* **Extract to read**:
______

• Sarah Chayes

Insight #2: The Egalitarian Ape


BEAR WITH ME. We’re getting to corruption, I promise. But first we need to step even further back in time, to the very origins of our species. Here’s why: Your understanding of what makes us human – of our fundamental nature -- will determine your view of what sort of society we can aspire to, and how to get there.

The argument over whether humans are, by nature, selfish or generous, domineering or egalitarian, is an old one. Research indicates we’re both. (Surprise!)

But what was radically new about us -- what set us apart from our primate forebears – seems to be the egalitarian part. We pulled off nothing short of a social revolution within the primate order. That revolution, along with less hair and more brains, made us human. Homo sapiens is the Egalitarian Ape.

What got us there, argues primatologist/anthropologist Christopher Boehm among others, is meat. Boehm is one of the rare scientists who has done significant original research both with chimpanzees, our nearest primate relatives, and with human hunter-gatherer communities.


Primates are basically hierarchical. They are also largely vegetarian. That means most members of a band can collect food by and for themselves. Some, such as chimps, occasionally go after game – a special treat. It’s harder to do that alone.

______

* **Data shown**:

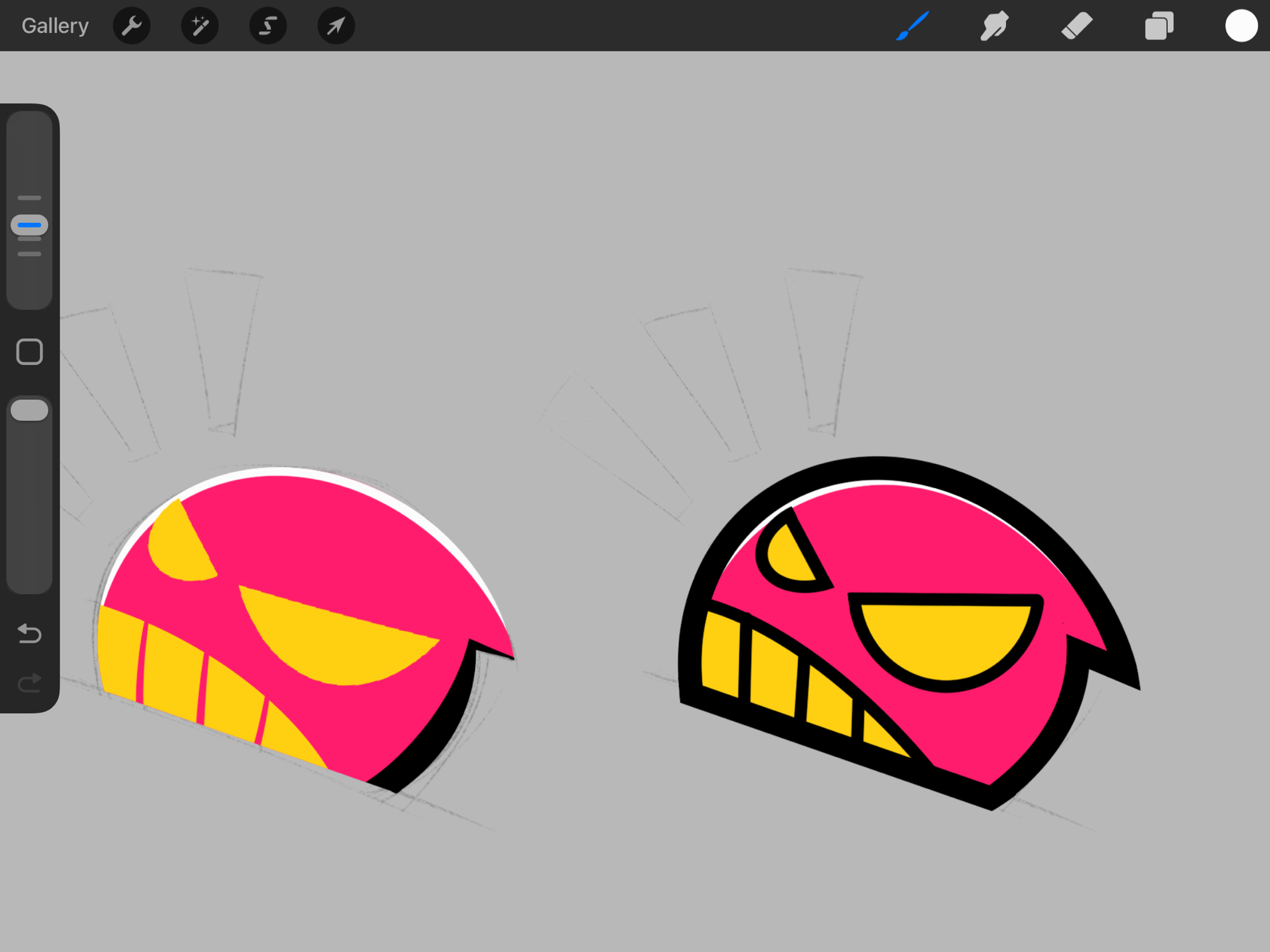
Task: Open the Layers panel
Action: pyautogui.click(x=1159, y=26)
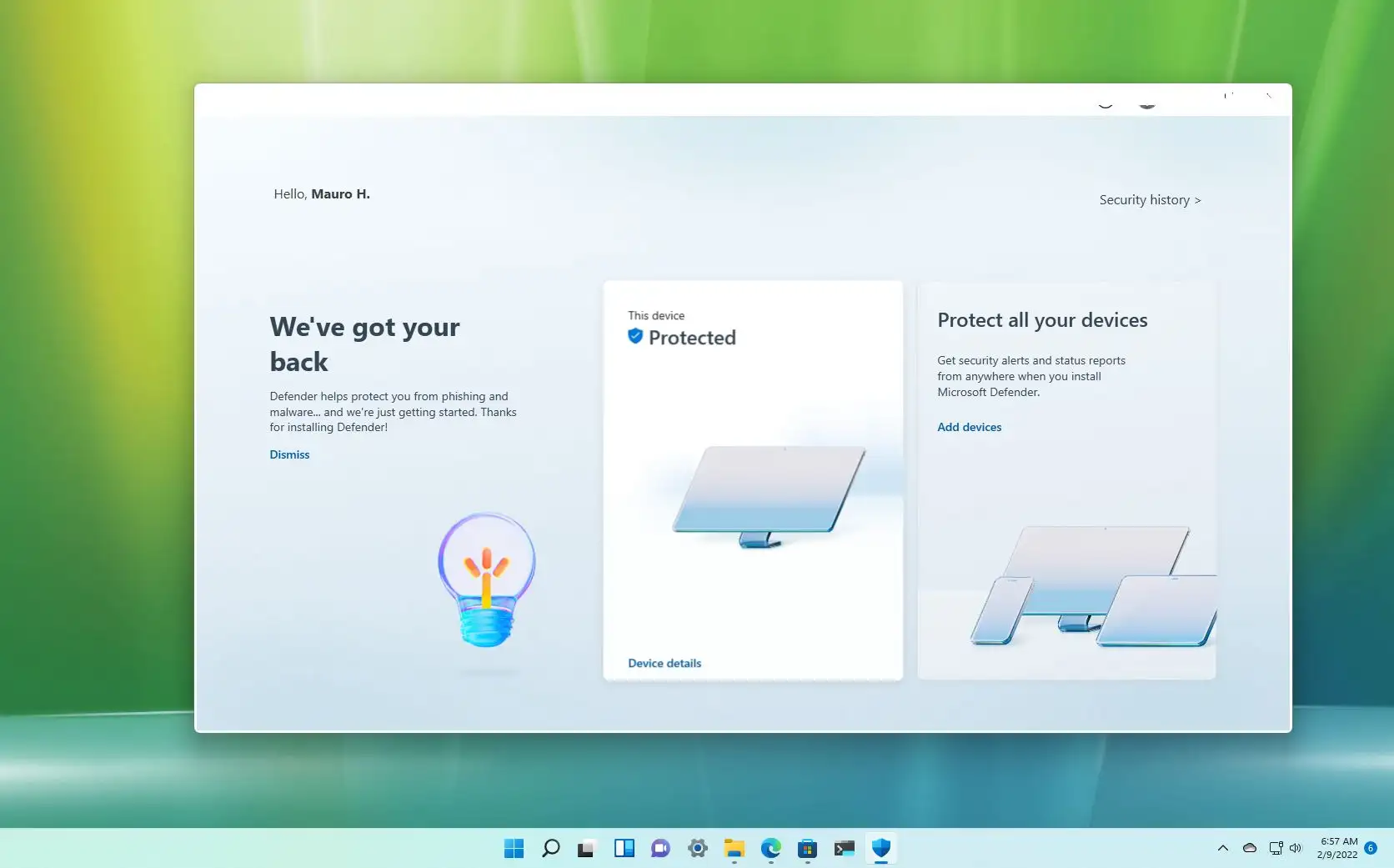Open Microsoft Defender from the taskbar

(881, 849)
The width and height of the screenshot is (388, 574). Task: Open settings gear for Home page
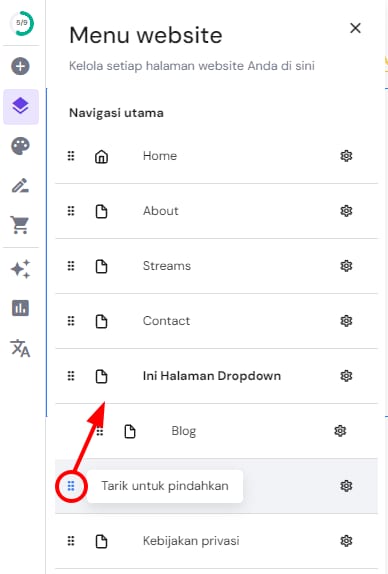[x=346, y=156]
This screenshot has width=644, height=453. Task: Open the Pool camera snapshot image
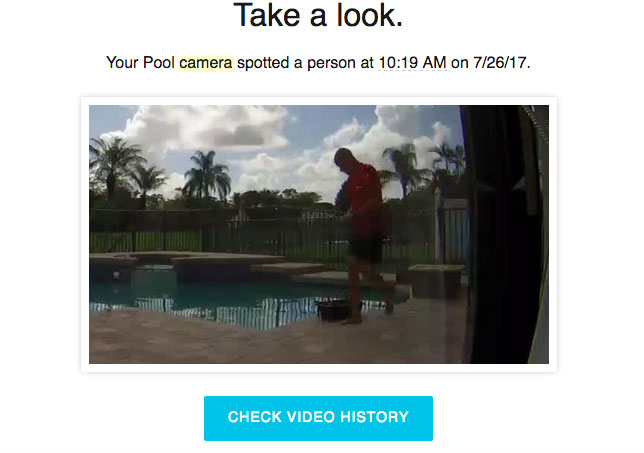pos(319,234)
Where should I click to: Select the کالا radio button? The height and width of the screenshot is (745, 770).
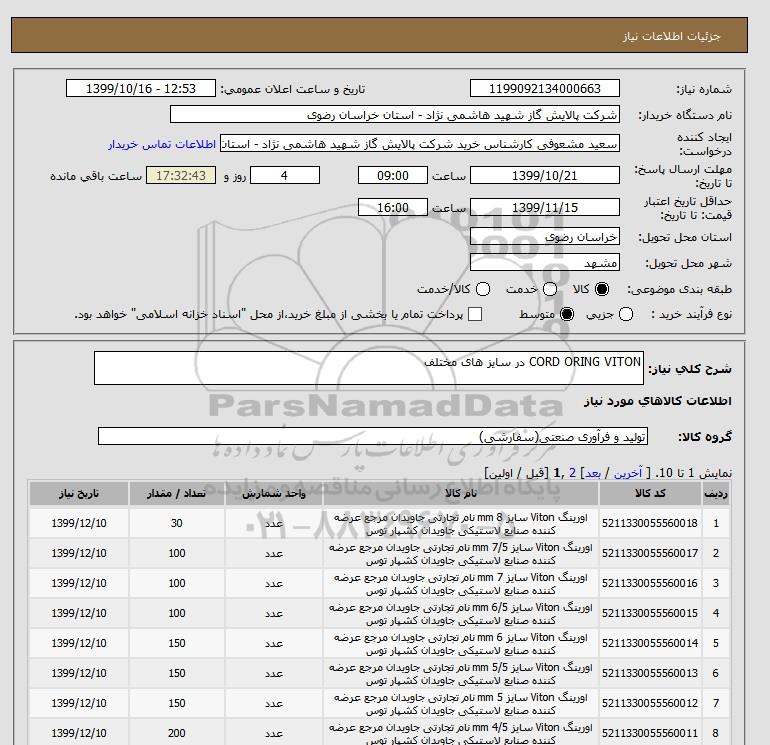coord(601,289)
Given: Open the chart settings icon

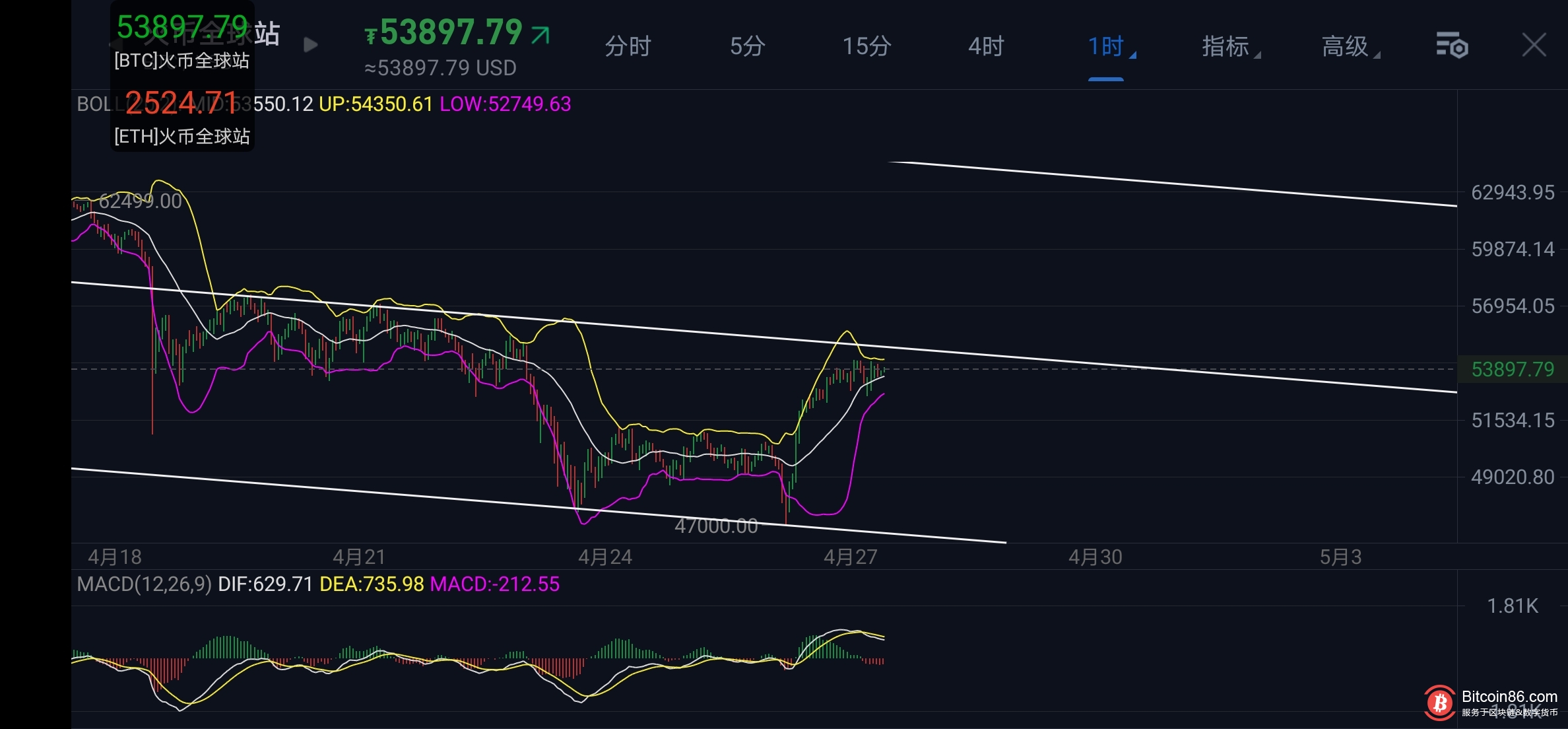Looking at the screenshot, I should point(1451,46).
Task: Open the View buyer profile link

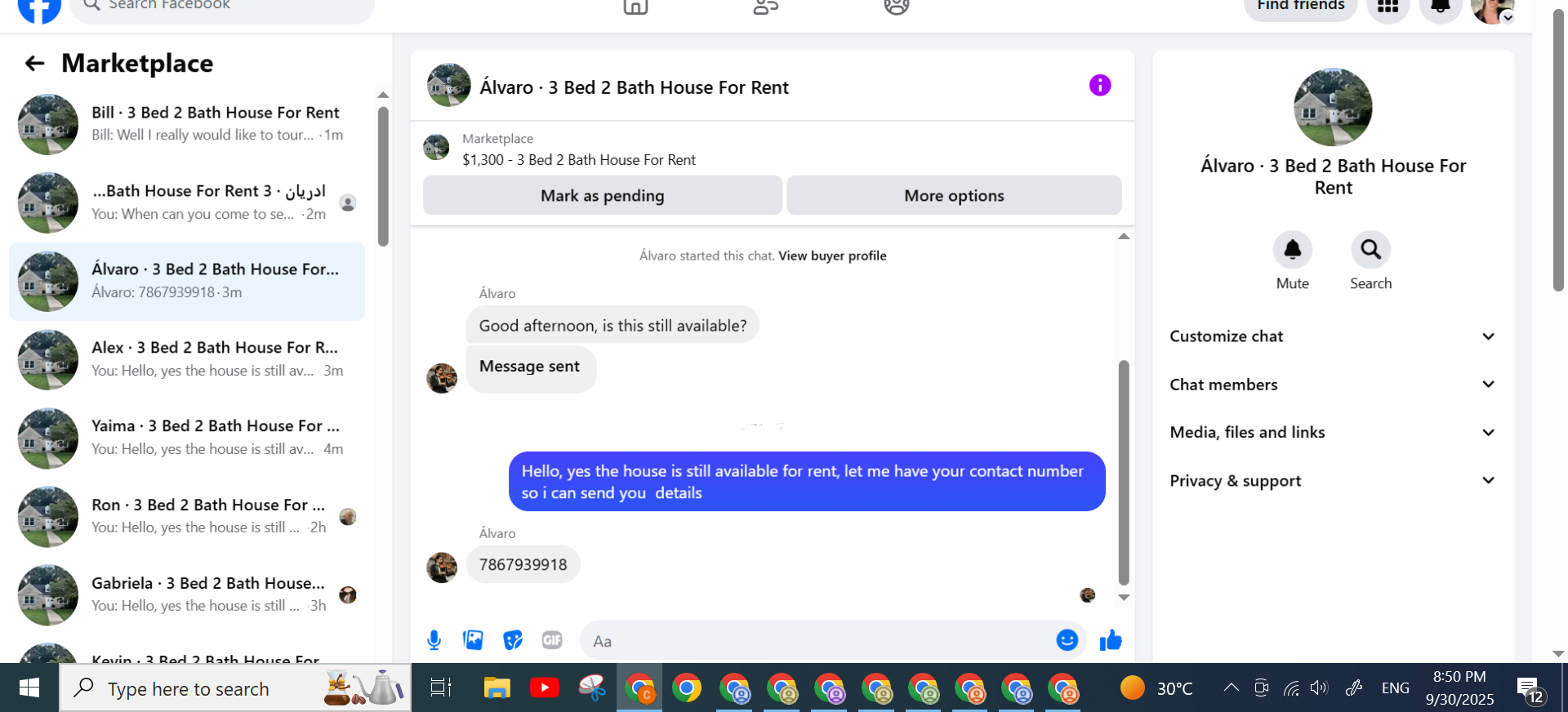Action: pos(832,256)
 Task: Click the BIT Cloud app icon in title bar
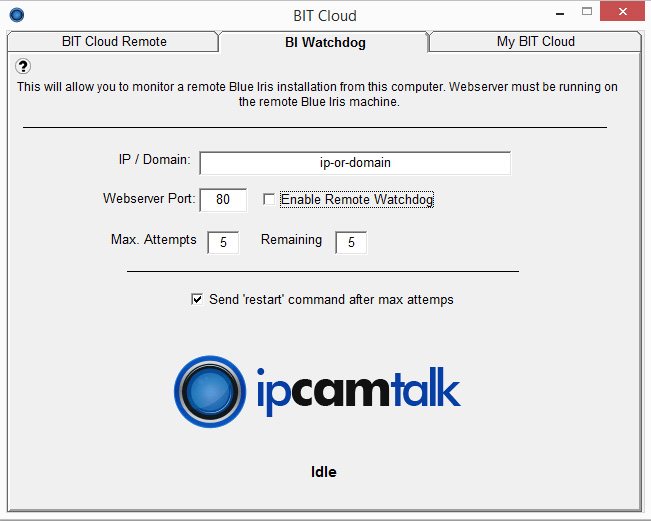point(17,15)
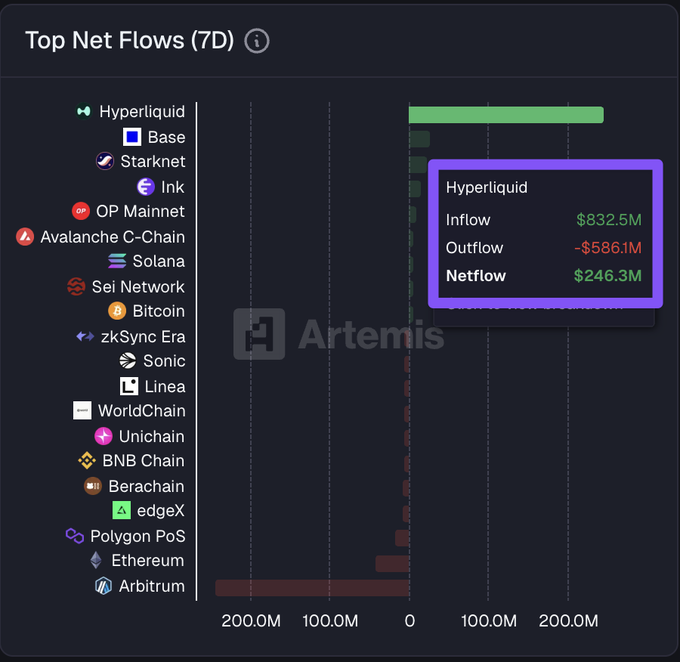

______

* **Set of tasks**:
[1] Translate this sentence from the essay on the Egalitarian Ape into Spanish: "The argument over whether humans are, by nature, selfish or generous, domineering or egalitarian, is an old one."
[2] Give back the records word for word from the line with "The width and" through the end of the records, without the pictures.

* **Answers**:
[1] La discusión sobre si los seres humanos son, por naturaleza, egoístas o generosos, dominantes o igualitarios, es antigua.

[2]
The width and height of the screenshot is (388, 574). Task: Open settings gear for Home page
[x=346, y=156]
This screenshot has width=644, height=453. Task: Open the Pool camera snapshot image
pos(319,234)
Where should I click to: Select the کالا radio button? The height and width of the screenshot is (745, 770).
coord(601,289)
Given: Open the chart settings icon

Looking at the screenshot, I should point(1451,46).
Task: Open the View buyer profile link

Action: pos(832,256)
 Task: Click the BIT Cloud app icon in title bar
point(17,15)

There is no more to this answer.